Something in her smile had changed. It wasn't the same exuberant dazzle she put on during her shows, it wasn't even close to the proud and mischievous carvings into her features that she dug during their first meet... Her whole aura changed, along with her clothes in the privacy of this backstage room, clearly enchanted. Marion Hall wore herself casually, in all the infinity of that word's meaning, and because of that, her smile seemed serenely sincere.

"But I cannot tell you everything unless you sit down."

"Convenient," Stephen brought back the venom to his tone. "Then your truths will have to wait until I tell Miss Harss about the mess you've created for her and her fiance. Which by the way, are good people. Just like Wendy and Peter."

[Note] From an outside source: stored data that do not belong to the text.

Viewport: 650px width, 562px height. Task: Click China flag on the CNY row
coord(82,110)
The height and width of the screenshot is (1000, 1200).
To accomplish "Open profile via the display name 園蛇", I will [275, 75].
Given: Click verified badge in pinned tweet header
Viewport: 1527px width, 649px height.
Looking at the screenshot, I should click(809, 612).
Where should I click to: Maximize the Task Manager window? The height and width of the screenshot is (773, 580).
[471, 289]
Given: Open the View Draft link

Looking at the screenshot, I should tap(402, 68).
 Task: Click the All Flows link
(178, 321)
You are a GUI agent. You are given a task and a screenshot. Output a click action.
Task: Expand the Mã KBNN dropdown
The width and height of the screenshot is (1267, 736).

"Please don't," Marion's voice begged, but her head turned one more time, to look at the fire. "Mr. Rand did not ask her to marry him just yet and if you go now, you'll stop it from ever happening. Predicting the future has its dangers, you surely must know that by now."

Stephen kept his sighs and tiredness to himself. Whatever was his thought process, Marion witnessed none of it. The only giveaway to his reaction were the shuffle sounds of his clothes at the moment when he sat down in the armchair to her left.

He couldn't risk it... breaking their universe because he had no patience. So Stephen bit down on his own pride to wait a little longer and safeguard their reality through that. Better safe than sorry, sometimes was a mantra worth bowing his head towards.

"I'm going to tell you a story," Marion pointed ahead, at the fire, "of Marion Hall, a dreamy mutant girl living in the 19th century of Magemire." Stephen followed her gaze to the fire with the slowness of hesitation. After all, it wasn't just any day that he got to see the vulnerability which hid under the shell of someone apparently as cold on the exterior as him.

"Where is that?" The name of the place did not sound familiar to him.

"You'll soon find out."

Her smile was a homage to the purest melancholy, the type only gravestones of the past could have witnessed, so perhaps, this fireplace became their graveyard. Stephen looked into it and witnessed the flamed ash rise, twirl and enter his eyes, not to damage them, but to spread over his iris and allow him, after another blink, to see the flames have turned bright pink. Amongst them, images formed: houses, streets, tiny people.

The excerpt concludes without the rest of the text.